- **WHAT THE EXERCISE ASKS**:
Copy out every entry below, requests included, and move each answer coordinate by adding 55 to both of its numbers. Leave the pictures out of your answer.

Item-finding records:
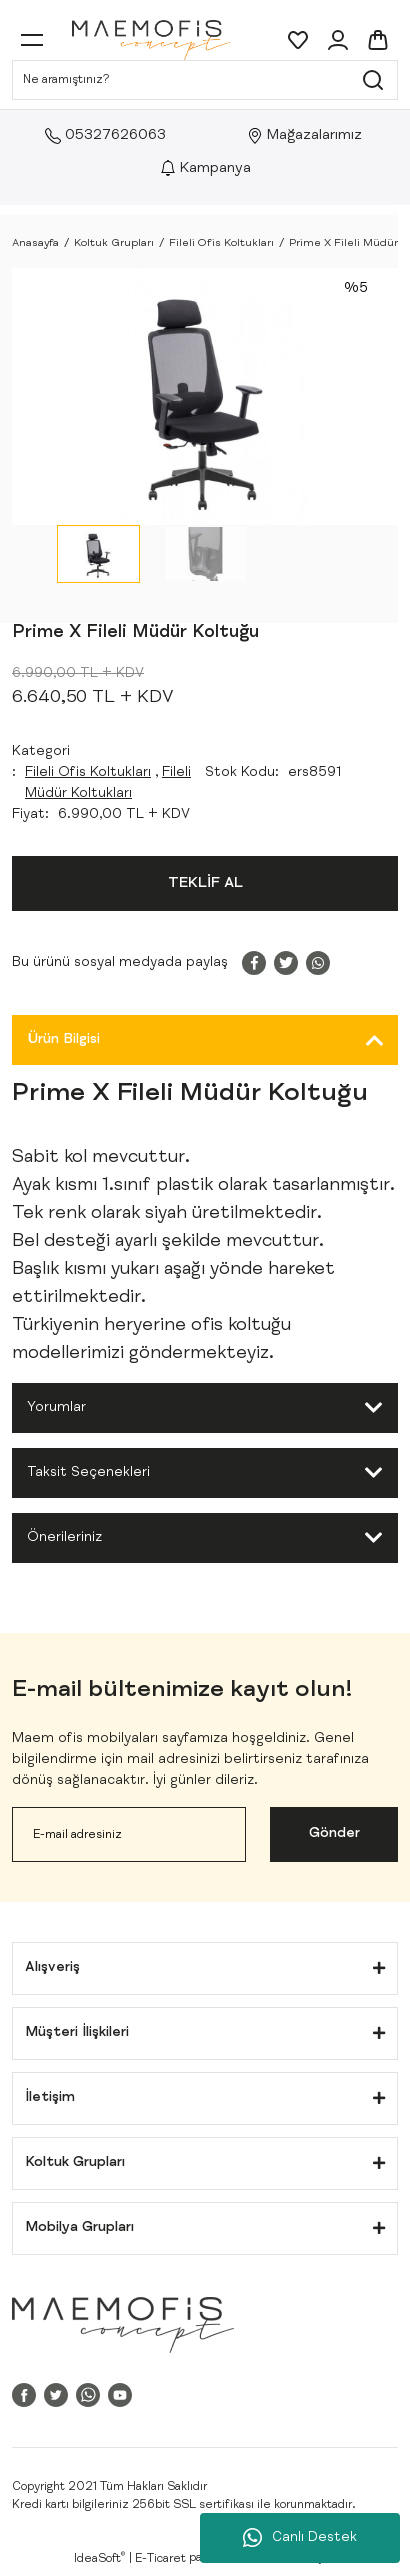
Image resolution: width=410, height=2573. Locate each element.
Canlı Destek (300, 2538)
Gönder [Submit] (334, 1834)
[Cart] (378, 40)
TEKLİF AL (205, 883)
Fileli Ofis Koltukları (88, 773)
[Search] (205, 80)
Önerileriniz (64, 1538)
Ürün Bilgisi (63, 1040)
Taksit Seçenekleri (88, 1473)
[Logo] (151, 40)
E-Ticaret (160, 2559)
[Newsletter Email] (129, 1834)
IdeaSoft (99, 2558)
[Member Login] (338, 40)
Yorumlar (56, 1408)
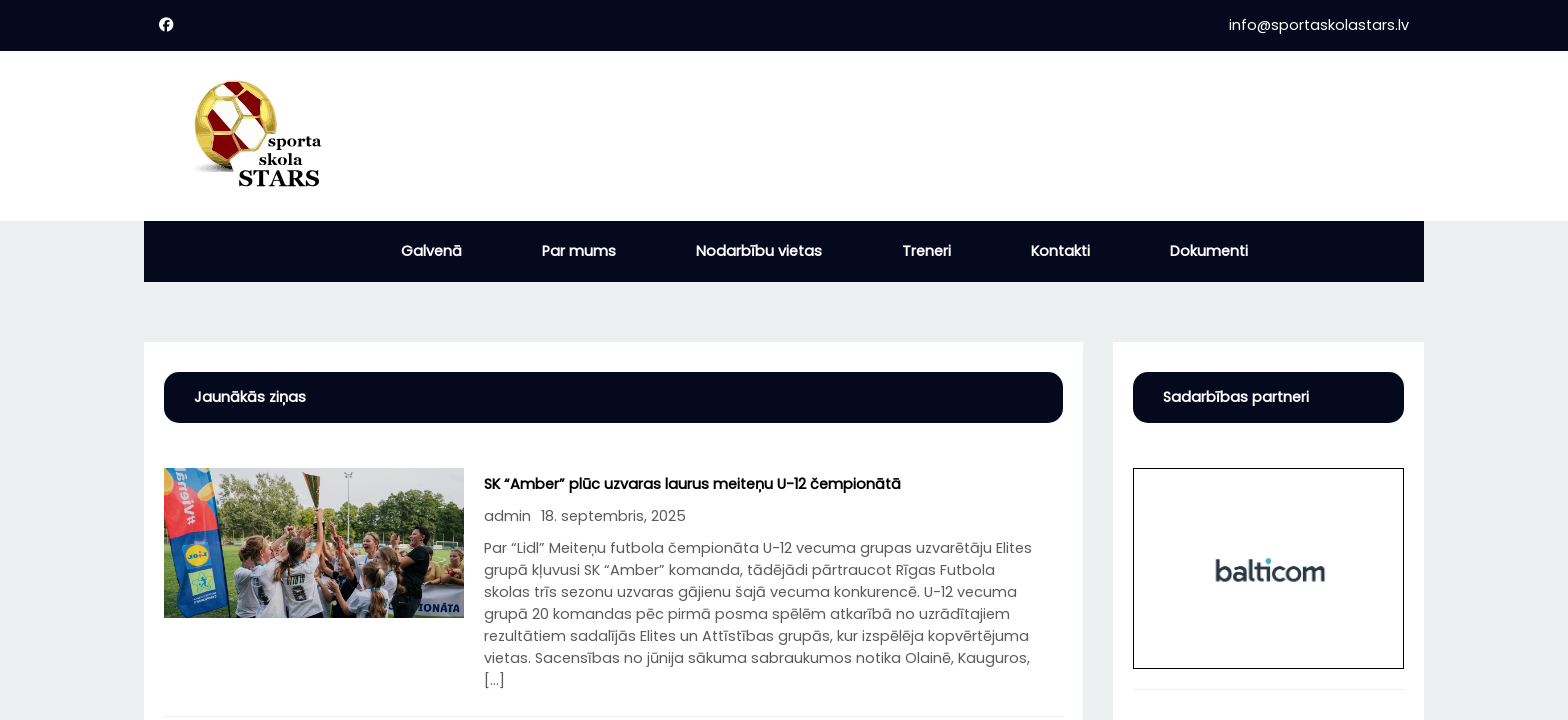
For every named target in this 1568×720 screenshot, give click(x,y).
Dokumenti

- **RESPONSE TO THIS TASK**:
Image resolution: width=410, height=2573. Locate each element.
Canlı Destek (355, 2593)
Gönder [Submit] (389, 1889)
[Cart] (433, 95)
TEKLİF AL (260, 938)
Fileli Ofis Koltukları (143, 828)
[Search] (260, 135)
Önerileriniz (119, 1593)
Ürün Bilgisi (118, 1095)
Taksit Seçenekleri (143, 1528)
[Logo] (206, 95)
E-Ticaret (215, 2614)
[Newsletter Email] (184, 1889)
IdeaSoft (154, 2613)
[Member Login] (393, 95)
Yorumlar (111, 1463)
For every named target in this 1568×720 screenshot, give click(x,y).
Dokumenti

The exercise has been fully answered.